The conferences get better every year, because every year, you have more friends to see, and your existing friends become old friends. This adds to the chaos - on top of juggling all the ostensible work, you have to have some plan for lunch, coffee, dinner, and drinks each day, often with different people, each of whom are making their own semiconflicting plans. I used to be contemptuous of this sort of work socializing, as it seemed like faux work, a distraction and excuse from real work. This was just confusion between work and fun. The SfN socializing is essential politicking and strategerie. Gotta have a combination of good work and good self promotion. The former is better, and serves as an essential check on those who try to bluster through with only the latter. But you need both.
An emerging catalyst is the BCI party that was thrown each of the last 3 years by Cyberkinetics and Guger Tech. They choose a location, send an Evite, and pay for the first hour of drinks. Each year, they come up with different drink names based on (almost exclusively) BCI researchers. This year included such atrocious flops as the MoLeighto and Gerwin Goose.

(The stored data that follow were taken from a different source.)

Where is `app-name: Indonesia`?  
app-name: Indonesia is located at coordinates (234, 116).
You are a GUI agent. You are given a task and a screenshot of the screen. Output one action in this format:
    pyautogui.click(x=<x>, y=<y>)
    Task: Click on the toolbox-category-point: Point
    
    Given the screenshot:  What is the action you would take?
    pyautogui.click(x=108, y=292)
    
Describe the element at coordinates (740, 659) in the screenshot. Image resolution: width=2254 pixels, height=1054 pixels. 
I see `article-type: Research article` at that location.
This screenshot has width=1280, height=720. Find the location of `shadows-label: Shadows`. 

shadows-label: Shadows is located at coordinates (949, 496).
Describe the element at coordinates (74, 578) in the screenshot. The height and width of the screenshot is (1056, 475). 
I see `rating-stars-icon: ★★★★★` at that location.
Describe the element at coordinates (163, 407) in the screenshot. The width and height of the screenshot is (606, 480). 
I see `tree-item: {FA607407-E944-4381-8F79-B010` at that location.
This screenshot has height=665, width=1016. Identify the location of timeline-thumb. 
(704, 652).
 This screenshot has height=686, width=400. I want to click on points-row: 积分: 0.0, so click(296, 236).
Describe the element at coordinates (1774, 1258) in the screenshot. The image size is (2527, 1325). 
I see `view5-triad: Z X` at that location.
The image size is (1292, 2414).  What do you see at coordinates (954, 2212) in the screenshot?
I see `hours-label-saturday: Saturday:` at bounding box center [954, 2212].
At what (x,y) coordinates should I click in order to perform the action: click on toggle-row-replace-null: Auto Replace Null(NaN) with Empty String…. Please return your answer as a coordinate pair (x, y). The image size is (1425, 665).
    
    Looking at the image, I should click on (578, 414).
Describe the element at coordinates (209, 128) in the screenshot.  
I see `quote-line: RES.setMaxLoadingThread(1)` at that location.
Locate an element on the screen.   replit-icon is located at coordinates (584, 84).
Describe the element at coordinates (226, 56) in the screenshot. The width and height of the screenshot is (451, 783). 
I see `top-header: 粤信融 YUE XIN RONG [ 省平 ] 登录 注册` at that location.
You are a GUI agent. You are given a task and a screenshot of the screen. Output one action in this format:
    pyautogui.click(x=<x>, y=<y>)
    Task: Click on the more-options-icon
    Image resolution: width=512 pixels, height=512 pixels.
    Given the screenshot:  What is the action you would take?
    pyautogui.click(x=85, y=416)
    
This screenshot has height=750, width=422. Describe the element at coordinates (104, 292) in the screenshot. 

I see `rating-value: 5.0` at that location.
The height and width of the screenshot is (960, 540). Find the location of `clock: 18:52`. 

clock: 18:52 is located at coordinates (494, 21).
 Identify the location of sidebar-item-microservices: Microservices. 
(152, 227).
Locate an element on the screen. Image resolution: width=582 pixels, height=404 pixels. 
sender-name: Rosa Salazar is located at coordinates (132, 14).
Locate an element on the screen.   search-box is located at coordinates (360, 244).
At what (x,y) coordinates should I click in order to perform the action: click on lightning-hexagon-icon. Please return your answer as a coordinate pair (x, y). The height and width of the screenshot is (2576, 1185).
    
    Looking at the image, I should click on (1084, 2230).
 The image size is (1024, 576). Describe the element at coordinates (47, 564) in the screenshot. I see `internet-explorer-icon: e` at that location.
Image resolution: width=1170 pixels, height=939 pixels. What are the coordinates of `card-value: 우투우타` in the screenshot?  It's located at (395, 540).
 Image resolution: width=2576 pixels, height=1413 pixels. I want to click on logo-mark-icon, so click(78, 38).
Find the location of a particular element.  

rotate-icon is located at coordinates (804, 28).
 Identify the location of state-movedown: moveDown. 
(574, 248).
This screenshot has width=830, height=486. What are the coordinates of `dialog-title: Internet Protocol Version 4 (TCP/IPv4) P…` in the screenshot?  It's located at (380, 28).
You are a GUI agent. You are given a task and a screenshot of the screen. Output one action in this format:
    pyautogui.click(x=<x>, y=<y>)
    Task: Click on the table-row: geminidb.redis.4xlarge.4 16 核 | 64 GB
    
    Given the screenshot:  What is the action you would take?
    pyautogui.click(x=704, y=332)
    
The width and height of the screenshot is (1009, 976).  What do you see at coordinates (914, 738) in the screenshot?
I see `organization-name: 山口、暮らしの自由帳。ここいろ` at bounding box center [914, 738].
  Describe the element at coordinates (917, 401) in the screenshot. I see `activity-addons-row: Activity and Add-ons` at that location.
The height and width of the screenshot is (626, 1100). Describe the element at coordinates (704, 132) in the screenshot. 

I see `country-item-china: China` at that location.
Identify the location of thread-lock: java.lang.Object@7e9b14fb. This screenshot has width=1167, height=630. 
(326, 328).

The best event of SfN was Gerwin Schalk's talk. He opened by announcing that, while he usually required no mike thanks to his Schwarzennegerian vocal chords, he would use one this time. He did not announce any ear plugs. I grabbed the sides of my chair and looked for a seat belt. We were saved by a bird that somehow got loose within the room. It flew all about, without even waiting for Gerv to pause, and caused a really funny effect as people covered their heads as the bird flew over. A little like the wave. Gerv, unlike the bird, was unflappable. I was waiting for him to make a little joke, or get mad and splatter the bird with the darts we all know Germanspeakers carry, but his talk ended without further incident.
The whole thing cost me fifty bucks but it was worth it. Except the fucking pigeon just used the fifty to line his nest. I should have just given him a one dollar bill, or even a duck bill. He was a pretty stupid pigeon. Didn't even try to haggle.